**REQUIRED ACTION:**
In exact form, set down only those lines of the material that run from its first line to the line with "Napište nám (74, 38)", inclusive.

**GIVEN RECORDS:**

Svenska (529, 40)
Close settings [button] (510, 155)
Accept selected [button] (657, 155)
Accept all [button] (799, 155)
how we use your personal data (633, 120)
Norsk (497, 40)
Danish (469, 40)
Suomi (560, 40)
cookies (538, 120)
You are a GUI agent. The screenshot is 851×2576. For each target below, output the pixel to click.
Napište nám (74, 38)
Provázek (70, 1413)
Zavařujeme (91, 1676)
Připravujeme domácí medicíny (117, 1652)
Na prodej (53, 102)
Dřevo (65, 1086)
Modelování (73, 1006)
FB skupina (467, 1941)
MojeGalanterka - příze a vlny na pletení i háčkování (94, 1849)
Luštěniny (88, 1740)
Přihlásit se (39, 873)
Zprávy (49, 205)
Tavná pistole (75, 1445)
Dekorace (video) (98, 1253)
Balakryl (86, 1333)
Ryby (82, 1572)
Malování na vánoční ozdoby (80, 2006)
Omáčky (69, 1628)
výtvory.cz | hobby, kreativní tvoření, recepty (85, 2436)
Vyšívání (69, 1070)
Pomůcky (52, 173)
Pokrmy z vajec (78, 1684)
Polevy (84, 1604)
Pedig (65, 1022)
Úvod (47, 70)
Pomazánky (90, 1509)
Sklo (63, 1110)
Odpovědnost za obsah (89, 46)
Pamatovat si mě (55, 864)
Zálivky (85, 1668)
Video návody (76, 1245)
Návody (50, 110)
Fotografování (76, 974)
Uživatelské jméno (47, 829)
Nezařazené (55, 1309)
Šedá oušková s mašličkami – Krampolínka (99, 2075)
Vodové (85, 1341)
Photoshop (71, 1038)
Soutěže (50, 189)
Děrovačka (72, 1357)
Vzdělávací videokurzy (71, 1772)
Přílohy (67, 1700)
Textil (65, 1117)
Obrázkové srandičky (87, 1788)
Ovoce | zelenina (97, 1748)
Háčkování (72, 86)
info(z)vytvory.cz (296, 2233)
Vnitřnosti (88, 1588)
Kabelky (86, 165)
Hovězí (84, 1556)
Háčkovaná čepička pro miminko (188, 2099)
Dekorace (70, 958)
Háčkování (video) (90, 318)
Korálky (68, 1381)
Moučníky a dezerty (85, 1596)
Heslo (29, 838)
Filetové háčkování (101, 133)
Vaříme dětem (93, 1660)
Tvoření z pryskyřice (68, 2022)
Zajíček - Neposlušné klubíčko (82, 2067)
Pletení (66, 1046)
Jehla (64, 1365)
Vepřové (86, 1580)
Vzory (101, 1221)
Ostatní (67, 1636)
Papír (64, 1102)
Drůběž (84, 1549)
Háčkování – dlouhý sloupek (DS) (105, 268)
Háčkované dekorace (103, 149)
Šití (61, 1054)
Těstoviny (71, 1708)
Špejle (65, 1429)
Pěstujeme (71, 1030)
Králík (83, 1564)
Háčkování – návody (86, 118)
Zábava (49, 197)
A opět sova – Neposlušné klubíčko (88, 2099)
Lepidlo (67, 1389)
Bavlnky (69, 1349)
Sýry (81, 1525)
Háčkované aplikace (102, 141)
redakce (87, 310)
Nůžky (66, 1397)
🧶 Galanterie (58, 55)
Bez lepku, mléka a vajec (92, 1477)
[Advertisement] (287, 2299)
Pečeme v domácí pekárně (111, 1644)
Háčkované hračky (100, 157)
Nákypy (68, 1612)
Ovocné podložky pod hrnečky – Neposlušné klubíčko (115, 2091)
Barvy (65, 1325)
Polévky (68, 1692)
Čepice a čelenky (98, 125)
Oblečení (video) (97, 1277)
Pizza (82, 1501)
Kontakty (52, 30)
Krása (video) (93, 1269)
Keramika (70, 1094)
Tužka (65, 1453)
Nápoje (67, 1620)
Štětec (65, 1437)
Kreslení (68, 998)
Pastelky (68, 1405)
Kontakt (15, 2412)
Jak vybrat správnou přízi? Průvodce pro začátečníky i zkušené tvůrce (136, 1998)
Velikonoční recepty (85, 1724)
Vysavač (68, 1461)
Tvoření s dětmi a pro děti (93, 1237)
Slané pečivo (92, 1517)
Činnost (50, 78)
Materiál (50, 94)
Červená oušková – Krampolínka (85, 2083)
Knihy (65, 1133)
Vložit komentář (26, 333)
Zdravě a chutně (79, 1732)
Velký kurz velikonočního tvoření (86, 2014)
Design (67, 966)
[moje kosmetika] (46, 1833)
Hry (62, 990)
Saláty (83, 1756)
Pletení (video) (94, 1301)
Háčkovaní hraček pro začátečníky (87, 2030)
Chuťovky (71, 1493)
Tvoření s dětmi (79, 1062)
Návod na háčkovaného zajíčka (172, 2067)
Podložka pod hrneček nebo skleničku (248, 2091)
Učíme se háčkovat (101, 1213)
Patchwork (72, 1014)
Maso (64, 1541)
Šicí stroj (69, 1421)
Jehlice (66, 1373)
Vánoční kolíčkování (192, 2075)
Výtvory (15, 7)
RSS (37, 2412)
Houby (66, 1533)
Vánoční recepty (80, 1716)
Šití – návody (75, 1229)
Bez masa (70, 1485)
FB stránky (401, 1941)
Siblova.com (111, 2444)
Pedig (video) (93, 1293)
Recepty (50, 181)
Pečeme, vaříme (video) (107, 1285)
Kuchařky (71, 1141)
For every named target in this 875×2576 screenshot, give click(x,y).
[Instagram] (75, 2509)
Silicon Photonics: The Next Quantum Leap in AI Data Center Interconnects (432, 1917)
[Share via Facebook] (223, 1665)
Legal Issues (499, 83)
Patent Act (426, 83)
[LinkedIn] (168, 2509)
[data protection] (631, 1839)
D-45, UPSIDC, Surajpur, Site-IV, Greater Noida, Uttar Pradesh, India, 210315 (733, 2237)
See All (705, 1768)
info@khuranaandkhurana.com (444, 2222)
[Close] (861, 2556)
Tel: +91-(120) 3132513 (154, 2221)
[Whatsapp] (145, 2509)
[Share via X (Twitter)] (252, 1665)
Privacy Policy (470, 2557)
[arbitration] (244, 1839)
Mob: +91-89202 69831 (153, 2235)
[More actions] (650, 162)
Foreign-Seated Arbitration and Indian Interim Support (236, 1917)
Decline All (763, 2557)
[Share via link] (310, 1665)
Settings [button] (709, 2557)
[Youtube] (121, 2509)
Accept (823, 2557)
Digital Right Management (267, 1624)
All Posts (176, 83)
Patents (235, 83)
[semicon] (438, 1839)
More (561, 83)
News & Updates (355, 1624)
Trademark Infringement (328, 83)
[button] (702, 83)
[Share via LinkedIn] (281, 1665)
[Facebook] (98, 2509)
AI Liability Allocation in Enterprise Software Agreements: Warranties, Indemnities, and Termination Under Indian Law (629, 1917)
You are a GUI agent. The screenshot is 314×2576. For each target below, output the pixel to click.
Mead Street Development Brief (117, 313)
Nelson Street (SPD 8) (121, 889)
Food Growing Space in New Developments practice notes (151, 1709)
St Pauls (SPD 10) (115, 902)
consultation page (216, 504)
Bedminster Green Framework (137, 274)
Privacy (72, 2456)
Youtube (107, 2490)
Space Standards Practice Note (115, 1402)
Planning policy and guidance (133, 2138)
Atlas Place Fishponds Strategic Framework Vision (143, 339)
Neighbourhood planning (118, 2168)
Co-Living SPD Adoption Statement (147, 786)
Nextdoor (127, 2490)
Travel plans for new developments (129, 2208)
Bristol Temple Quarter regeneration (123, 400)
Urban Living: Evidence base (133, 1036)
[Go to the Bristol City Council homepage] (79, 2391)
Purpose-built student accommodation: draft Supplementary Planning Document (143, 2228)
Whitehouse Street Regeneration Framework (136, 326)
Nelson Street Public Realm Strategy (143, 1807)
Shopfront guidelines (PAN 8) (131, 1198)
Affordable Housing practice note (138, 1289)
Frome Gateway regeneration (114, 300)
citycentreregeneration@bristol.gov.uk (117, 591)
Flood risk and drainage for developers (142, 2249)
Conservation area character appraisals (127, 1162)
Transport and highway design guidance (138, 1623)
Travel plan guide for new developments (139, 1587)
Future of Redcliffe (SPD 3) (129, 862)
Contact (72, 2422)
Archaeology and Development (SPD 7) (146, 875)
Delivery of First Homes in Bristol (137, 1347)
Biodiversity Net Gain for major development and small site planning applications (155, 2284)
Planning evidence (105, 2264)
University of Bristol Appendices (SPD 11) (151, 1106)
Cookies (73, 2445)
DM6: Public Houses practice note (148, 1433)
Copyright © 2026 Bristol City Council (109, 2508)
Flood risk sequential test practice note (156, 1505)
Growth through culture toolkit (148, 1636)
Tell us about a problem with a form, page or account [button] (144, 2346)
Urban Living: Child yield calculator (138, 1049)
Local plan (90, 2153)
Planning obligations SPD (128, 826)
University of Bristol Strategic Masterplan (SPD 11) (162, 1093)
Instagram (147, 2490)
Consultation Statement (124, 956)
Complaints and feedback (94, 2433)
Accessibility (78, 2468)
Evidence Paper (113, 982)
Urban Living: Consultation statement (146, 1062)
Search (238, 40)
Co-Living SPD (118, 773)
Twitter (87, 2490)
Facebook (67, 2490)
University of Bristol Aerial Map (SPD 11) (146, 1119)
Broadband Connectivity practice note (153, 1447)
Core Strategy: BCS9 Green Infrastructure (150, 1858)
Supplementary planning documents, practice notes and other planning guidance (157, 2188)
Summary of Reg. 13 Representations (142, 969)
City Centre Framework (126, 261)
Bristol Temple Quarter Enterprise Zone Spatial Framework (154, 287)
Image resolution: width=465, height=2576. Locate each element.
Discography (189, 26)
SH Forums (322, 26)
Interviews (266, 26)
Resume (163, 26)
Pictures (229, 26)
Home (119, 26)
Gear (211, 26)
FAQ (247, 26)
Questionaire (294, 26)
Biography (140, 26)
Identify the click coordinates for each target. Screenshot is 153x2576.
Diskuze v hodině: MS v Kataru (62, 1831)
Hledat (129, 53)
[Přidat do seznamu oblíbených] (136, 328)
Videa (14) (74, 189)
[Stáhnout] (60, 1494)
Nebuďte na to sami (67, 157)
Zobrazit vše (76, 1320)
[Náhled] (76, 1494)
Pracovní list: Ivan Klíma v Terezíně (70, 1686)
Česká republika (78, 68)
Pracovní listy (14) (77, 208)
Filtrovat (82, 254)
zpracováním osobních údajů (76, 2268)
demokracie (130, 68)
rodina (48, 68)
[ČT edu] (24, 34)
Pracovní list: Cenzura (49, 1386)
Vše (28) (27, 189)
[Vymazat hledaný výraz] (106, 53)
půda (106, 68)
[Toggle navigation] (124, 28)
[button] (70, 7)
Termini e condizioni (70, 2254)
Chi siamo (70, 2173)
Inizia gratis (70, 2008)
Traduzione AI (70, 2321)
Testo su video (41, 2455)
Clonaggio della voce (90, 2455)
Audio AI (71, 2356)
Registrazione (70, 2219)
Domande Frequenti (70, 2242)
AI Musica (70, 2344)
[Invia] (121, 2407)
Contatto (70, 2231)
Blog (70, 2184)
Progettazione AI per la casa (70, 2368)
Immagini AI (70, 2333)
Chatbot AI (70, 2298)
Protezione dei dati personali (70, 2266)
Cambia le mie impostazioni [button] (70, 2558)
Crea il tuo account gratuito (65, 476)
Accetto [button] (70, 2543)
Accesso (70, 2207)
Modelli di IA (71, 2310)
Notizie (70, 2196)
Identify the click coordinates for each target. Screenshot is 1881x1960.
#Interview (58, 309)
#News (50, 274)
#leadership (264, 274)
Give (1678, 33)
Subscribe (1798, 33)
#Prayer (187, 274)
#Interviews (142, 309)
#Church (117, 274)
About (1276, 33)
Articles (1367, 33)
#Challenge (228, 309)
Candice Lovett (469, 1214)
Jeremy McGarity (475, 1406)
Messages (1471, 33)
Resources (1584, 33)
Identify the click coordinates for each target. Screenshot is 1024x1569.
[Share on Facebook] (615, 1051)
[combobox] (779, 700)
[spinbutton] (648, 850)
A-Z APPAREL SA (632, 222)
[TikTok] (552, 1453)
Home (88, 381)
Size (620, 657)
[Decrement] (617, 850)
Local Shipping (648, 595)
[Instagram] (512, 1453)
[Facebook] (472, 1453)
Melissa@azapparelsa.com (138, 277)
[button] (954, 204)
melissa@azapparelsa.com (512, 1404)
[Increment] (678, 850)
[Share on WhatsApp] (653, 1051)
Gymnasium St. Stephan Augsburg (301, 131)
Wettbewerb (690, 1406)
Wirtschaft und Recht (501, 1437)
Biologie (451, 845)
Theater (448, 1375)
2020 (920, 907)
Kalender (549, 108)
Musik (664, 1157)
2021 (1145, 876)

**ANSWER BOX:**
Svenska (529, 40)
Close settings [button] (510, 155)
Accept selected [button] (657, 155)
Accept all [button] (799, 155)
how we use your personal data (633, 120)
Norsk (497, 40)
Danish (469, 40)
Suomi (560, 40)
cookies (538, 120)
You are a GUI agent. The screenshot is 851×2576. For each target below, output the pixel to click.
Napište nám (74, 38)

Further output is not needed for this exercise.